Całe Włochy piszą o tym, co w niedzielę zrobił Szczęsny

Getty Images / Francesco Scaccianoce / Na zdjęciu: Wojciech Szczęsny
Getty Images / Francesco Scaccianoce / Na zdjęciu: Wojciech Szczęsny

Wojciech Szczęsny uchronił Juventus FC od porażki w spotkaniu z Atalantą Bergamo. O jego interwencji jest głośno we Włoszech, co ma swoje odzwierciedlenie w ocenach dla Polaka. Nazwano go nawet... "Superbohaterem".

Bezbramkowym remisem zakończyło się spotkanie pomiędzy Atalantą Bergamo a Juventus FC w ramach 7. kolejki włoskiej Serie A. Gości od porażki uchronił Wojciech Szczęsny, który zanotował kluczową interwencję.

Ta nie uszła uwadze włoskich mediów, które w swoich pomeczowych ocenach raz po raz o niej wspominają. I właśnie z tego względu jego ocena w niektórych portalach była wyższa niż pozostałych zawodników.

"Superbohater. Podobnie jak najnowszy film Dragon Ball, bo bohaterem dnia jest niewątpliwie cudowna interwencja, dzięki której Szczęsny uniknął kapitulacji po pięknym rzucie wolnym Muriela" - napisano w tuttomercatoweb.com, gdzie za niedzielny występ wystawiono mu notę "7" w skali 1-10, gdzie "jedynka" jest najsłabszą. Nikt inny nie otrzymał wyższej.

ZOBACZ WIDEO: Krychowiak żegna się z reprezentacją. Co na to kibice? [SONDA WP]

Podobnie było w przypadku calciomercato.com. Tam również polski golkiper jako jedyny otrzymał "7". "Lekarstwem na jego zły dzień z Sassuolo były dwa mecze bez strzału w kierunku bramki aż do rzutu wolnego Muriela. I właśnie wtedy zobaczyliśmy prawdziwego Szczęsnego" - opisano jego występ.

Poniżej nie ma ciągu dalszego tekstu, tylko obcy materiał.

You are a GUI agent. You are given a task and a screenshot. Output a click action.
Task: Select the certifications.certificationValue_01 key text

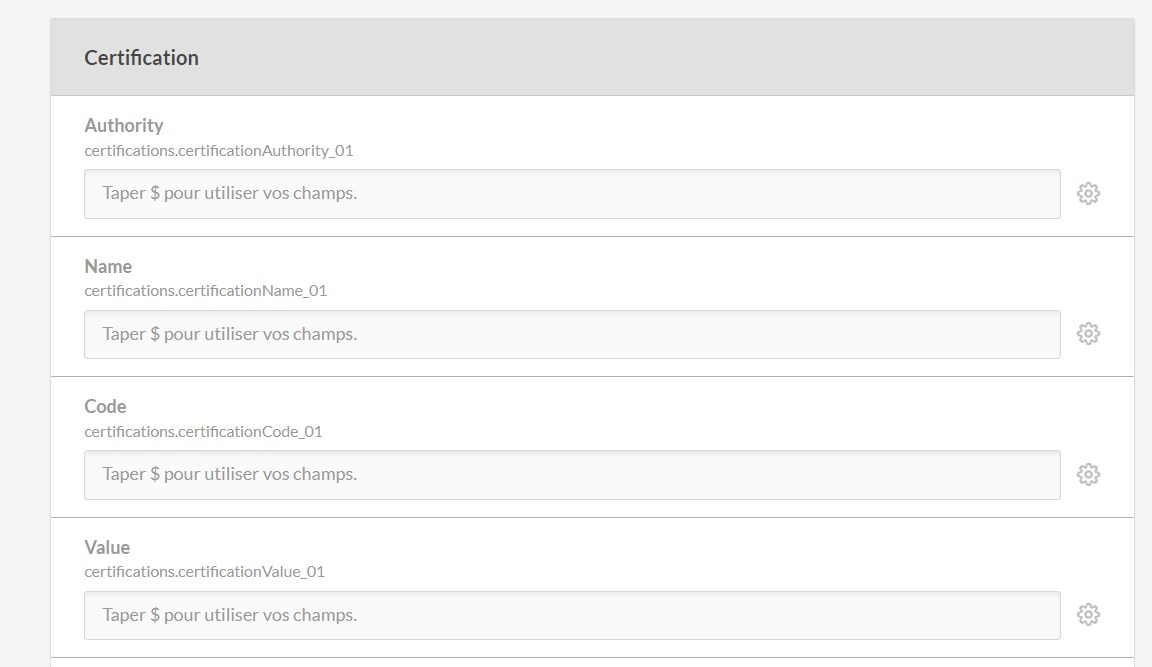tap(204, 572)

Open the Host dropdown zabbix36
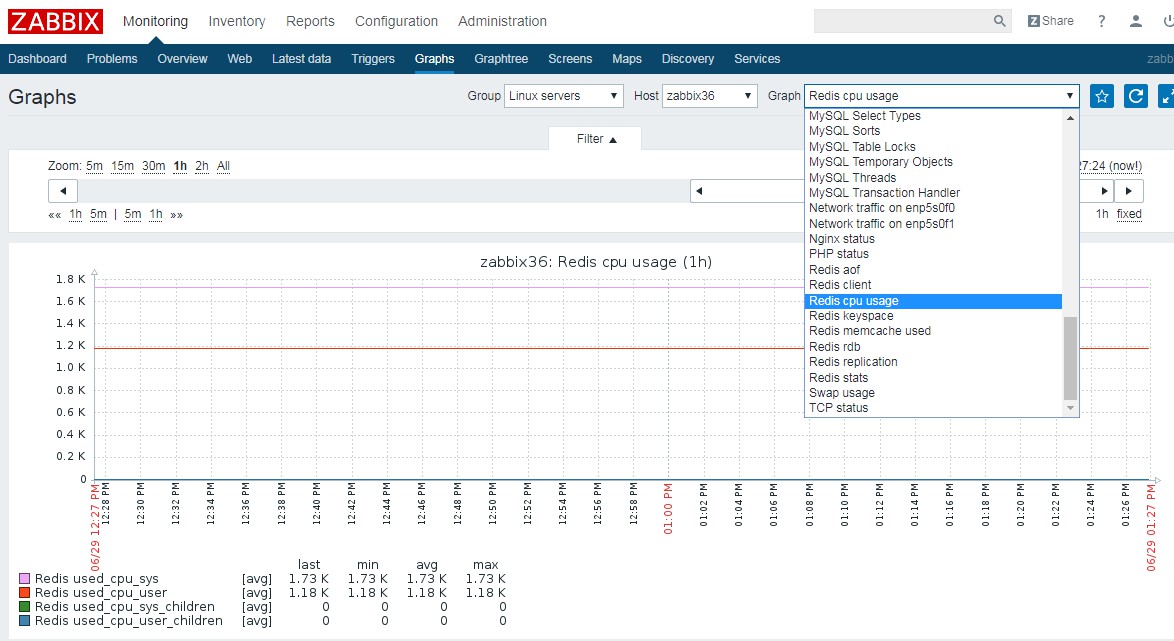pyautogui.click(x=710, y=96)
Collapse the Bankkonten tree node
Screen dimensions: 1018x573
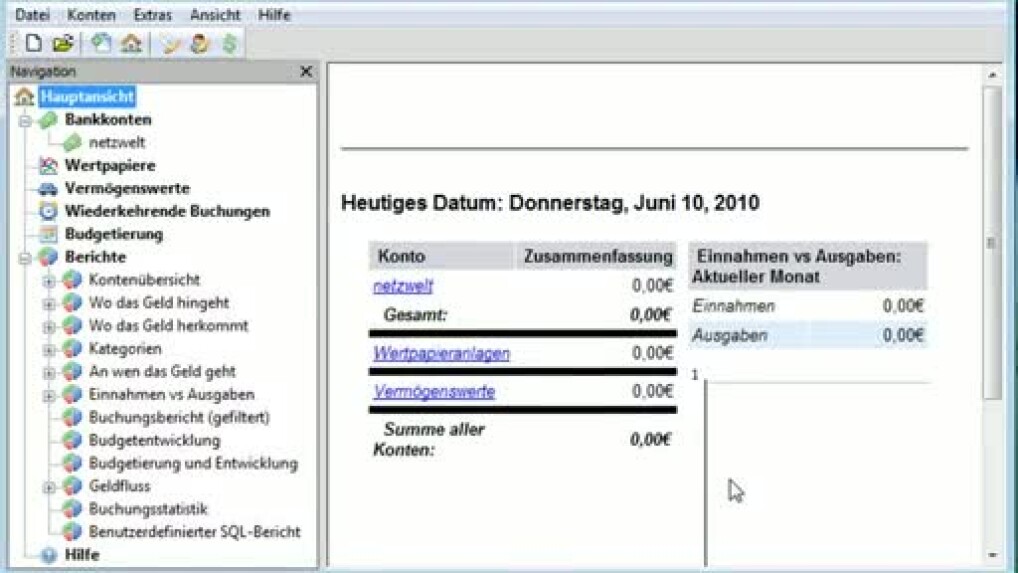[25, 120]
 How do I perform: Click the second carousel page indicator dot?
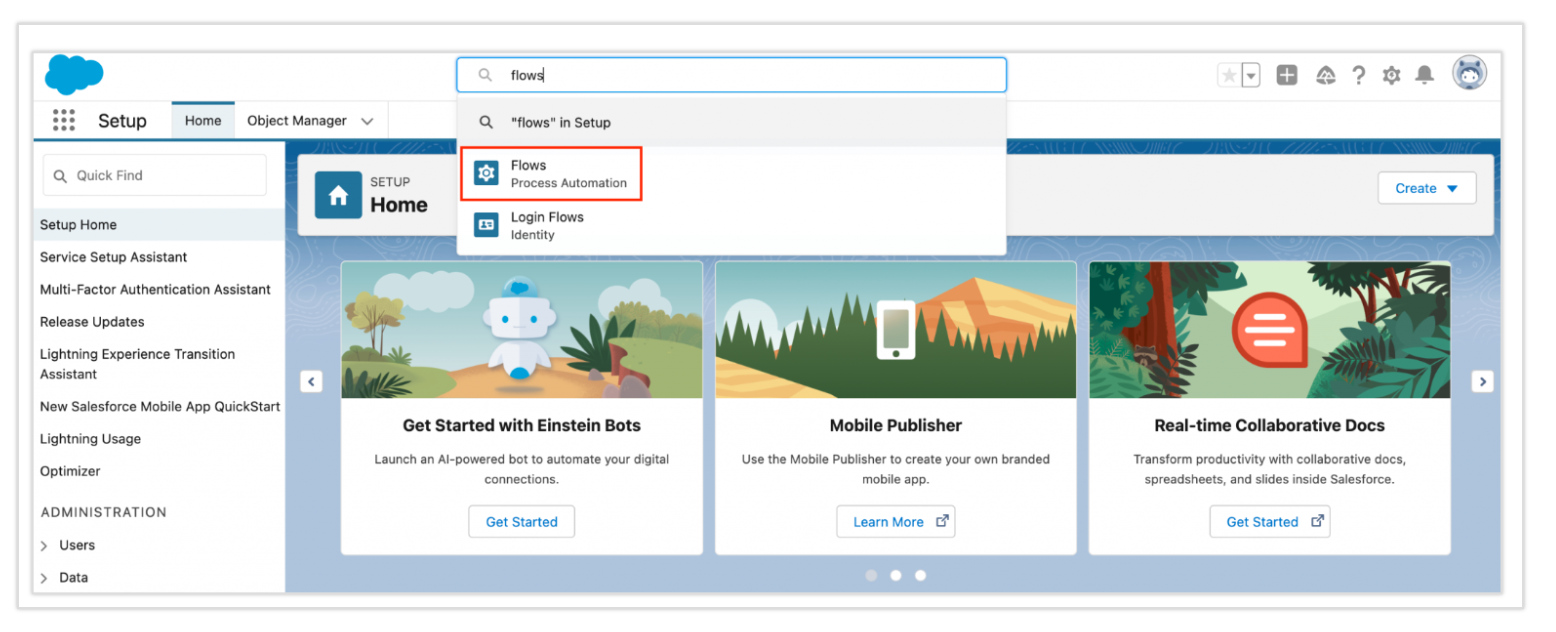coord(895,575)
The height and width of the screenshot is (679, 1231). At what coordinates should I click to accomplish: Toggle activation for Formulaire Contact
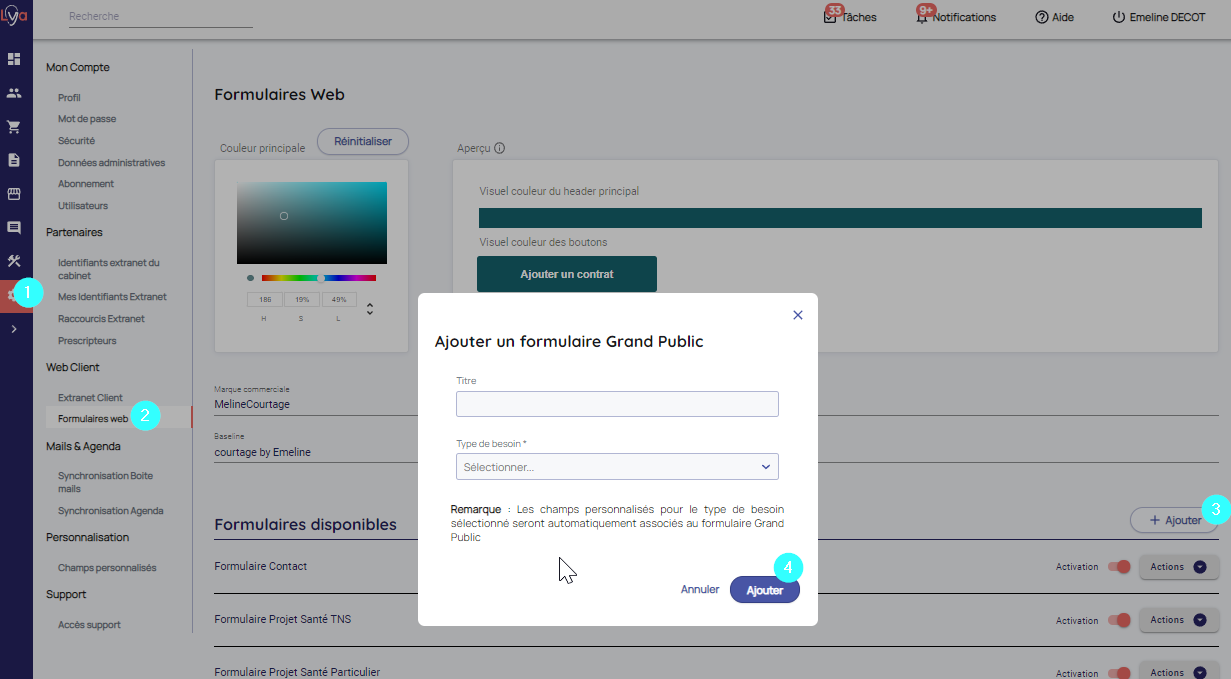1118,567

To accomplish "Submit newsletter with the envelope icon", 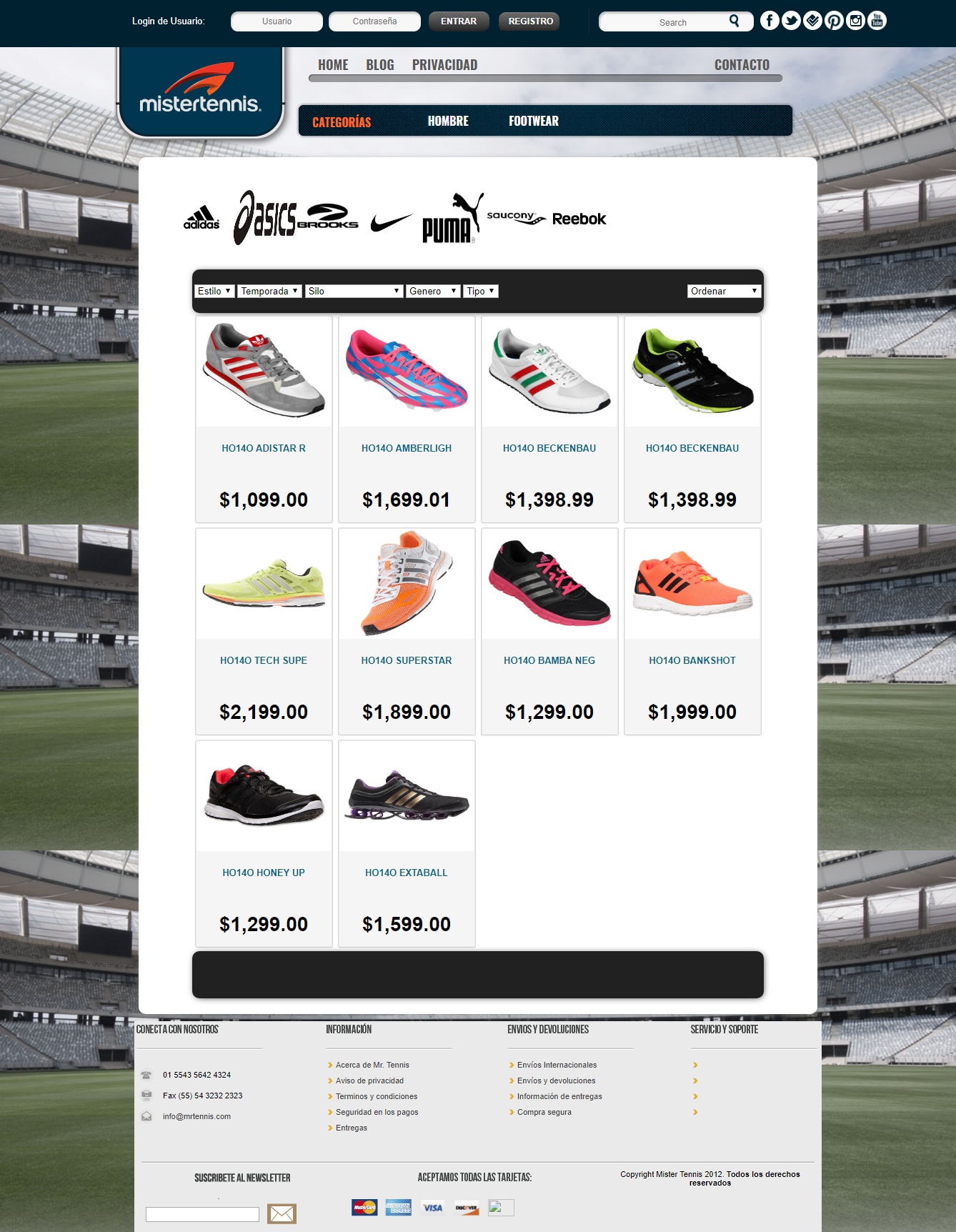I will [282, 1213].
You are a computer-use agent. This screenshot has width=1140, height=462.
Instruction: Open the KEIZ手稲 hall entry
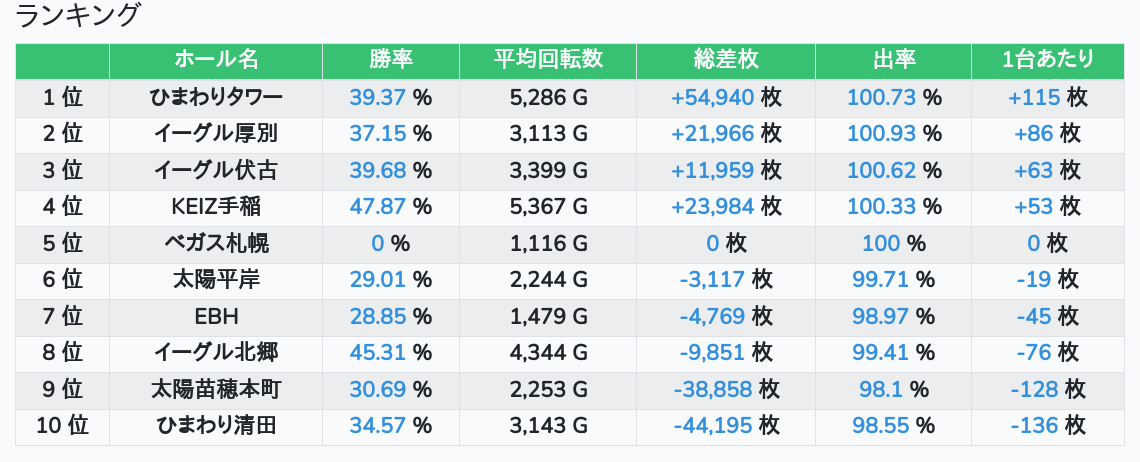[216, 207]
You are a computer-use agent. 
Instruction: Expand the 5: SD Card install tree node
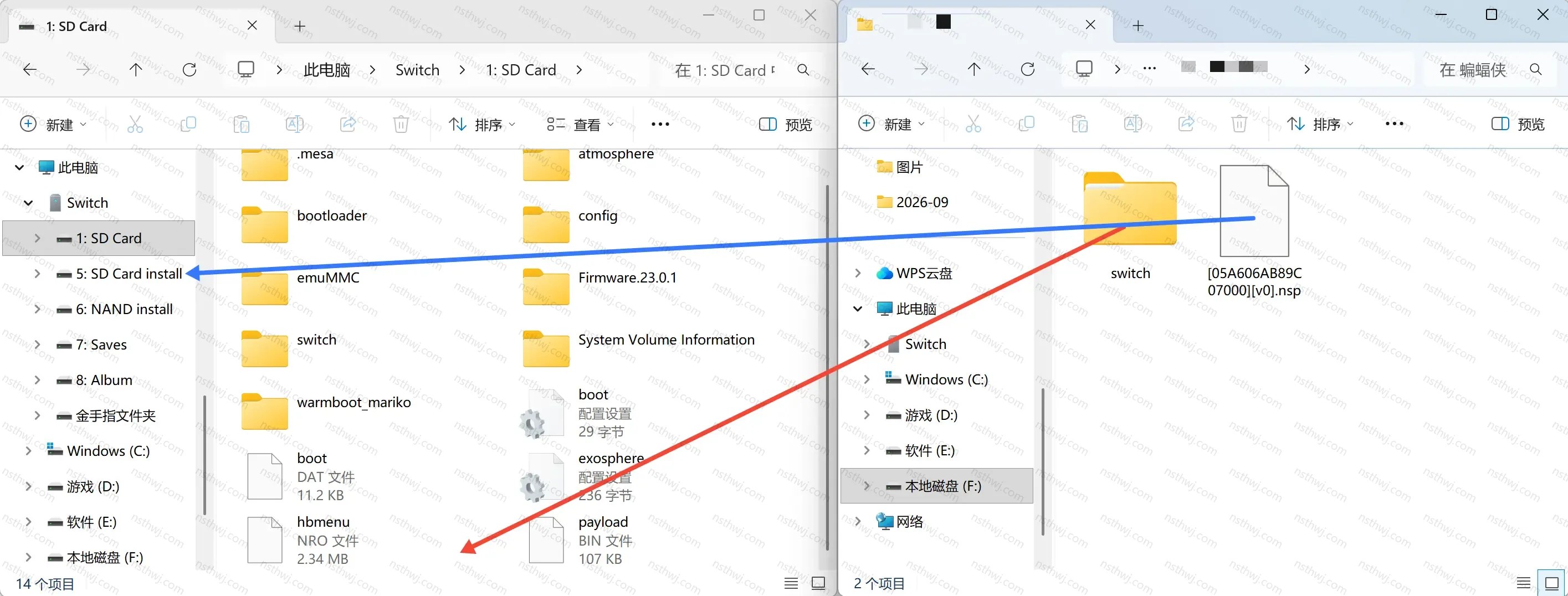(37, 274)
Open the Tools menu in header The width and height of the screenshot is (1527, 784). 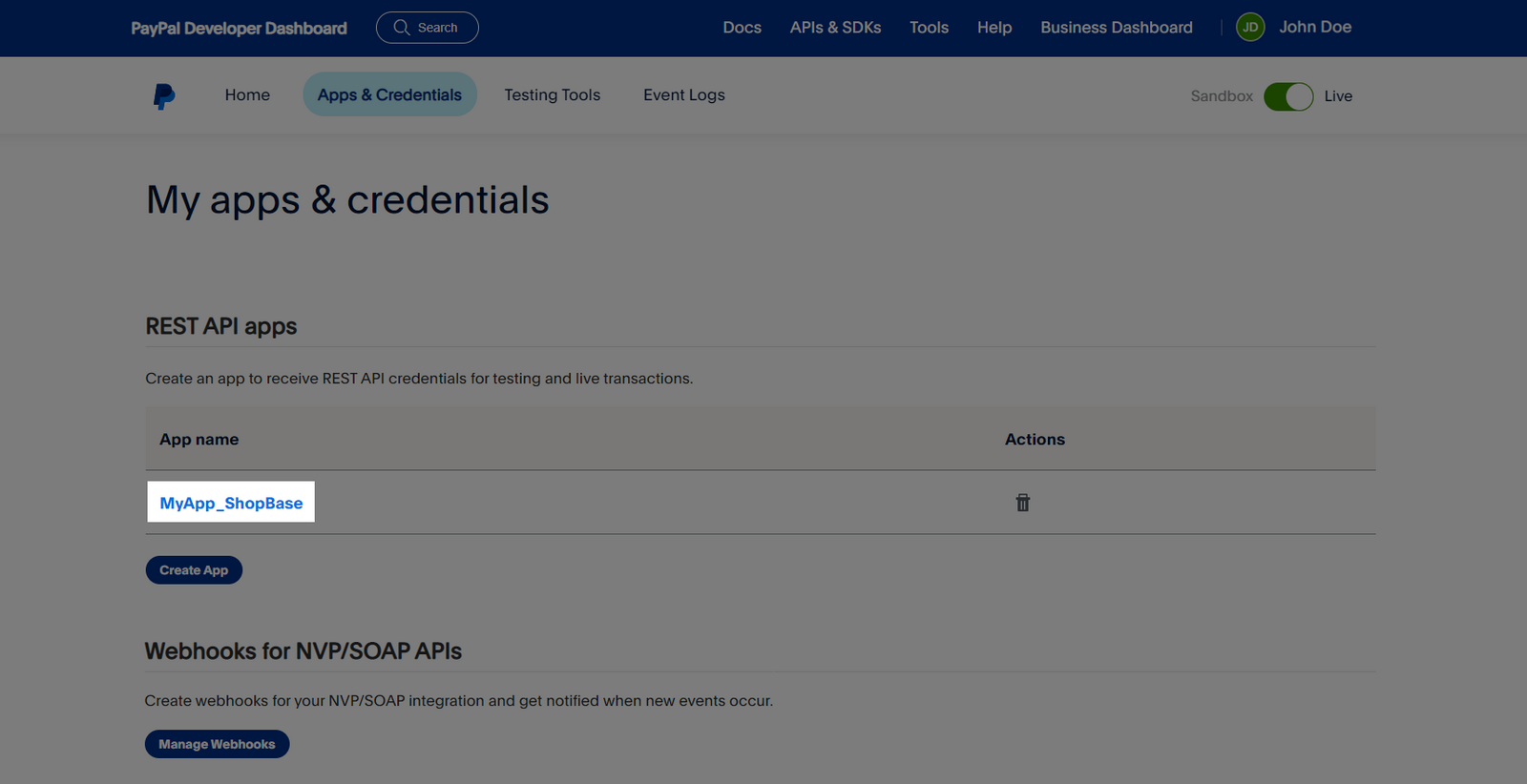(929, 28)
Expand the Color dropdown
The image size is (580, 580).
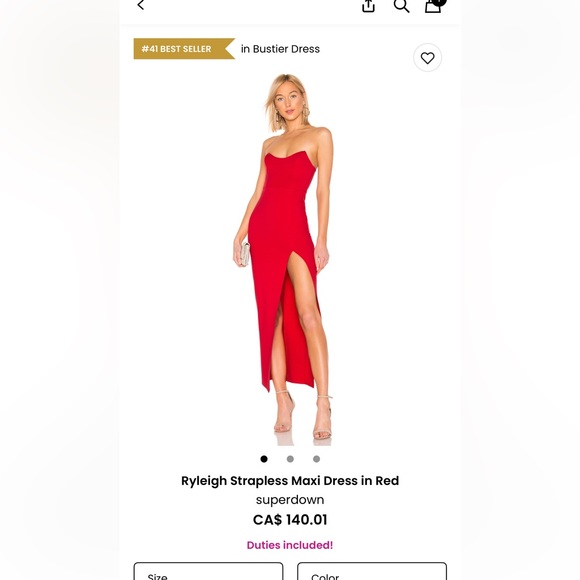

Z kolei eurosport.it zdecydował się wystawić mu "6,5". I przy tym nota ta przypadła nie tylko mu, ponieważ otrzymało ją także kilku innych graczy biorących udział w tym spotkaniu.

"Jeśli w Reggio Emilia skazał Juventus, tego wieczoru uratował go świetną interwencją po znakomitym strzale z rzutu wolnego Muriela. Z pomocą przyszedł mu też Koopmeiners który nie wykorzystał dogodnej okazji. Pokazał jednak, że na prawdziwą ocenę trzeba u niego poczekać do końca sezonu" - czytamy w eurosport.it.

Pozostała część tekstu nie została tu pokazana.